On line 30 we’re setting up a Cursor for all messages matching “all” and our identity. You can now simply publish data with correct headers to target specific consumers or all consumers. The 2 loops will forever attempt to reconnect to any failed database and forever read whatever new messages arrives after connection.
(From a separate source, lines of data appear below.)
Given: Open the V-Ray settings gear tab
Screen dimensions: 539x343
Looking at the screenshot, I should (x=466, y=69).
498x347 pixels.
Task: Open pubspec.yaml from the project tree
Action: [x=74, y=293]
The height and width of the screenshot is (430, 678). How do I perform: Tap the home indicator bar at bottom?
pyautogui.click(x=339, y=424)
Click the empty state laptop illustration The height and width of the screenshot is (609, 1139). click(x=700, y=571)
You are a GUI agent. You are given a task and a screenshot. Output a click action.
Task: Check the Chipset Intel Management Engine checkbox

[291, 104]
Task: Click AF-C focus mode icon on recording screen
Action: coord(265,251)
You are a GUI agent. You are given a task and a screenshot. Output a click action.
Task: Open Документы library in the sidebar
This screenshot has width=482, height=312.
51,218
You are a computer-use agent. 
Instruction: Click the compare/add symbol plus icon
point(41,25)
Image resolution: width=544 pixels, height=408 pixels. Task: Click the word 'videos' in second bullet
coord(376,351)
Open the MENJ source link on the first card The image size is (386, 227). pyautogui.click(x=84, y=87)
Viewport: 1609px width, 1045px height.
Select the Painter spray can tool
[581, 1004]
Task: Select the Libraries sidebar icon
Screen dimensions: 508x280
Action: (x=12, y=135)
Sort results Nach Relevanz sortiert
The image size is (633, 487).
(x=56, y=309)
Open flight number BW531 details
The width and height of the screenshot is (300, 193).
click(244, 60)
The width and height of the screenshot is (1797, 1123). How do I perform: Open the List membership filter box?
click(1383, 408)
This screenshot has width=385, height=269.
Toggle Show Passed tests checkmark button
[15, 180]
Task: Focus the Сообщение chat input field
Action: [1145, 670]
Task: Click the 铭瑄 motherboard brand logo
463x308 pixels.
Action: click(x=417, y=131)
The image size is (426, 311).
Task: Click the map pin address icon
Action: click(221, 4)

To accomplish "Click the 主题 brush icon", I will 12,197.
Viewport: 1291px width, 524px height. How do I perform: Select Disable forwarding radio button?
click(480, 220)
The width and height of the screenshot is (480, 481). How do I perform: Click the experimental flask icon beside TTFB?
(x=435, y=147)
Using this method it’s really easy to come up with all kinds of addressing modes for your queue. For example you can give work being done a job name and combine it with the target header to create sets of named consumers that will all receive commands that match just the work they’re able to do.

Results


As I initially said I did all this to test a MCollective connector that uses MongoDB as a middleware. It worked surprisingly well and I have both broadcast and directed modes working:

$ mco ping
.
.
---- ping statistics ----
15 replies max: 57.94 min: 48.56 avg: 54.72

I’ll try out some other options for a small site or starter edition middleware and post follow up blog posts.

I’ll say I’ve been very surprised by how well this worked though. The connector is a bit complex and awkward because of how thread safety is handled in the MongoDB Ruby drivers but it’s not been a big problem overall to solve a pretty complex use case with this.

Specifically I noted performance didn’t degrade hugely with 50 nodes connected or with larger payloads which is very nice.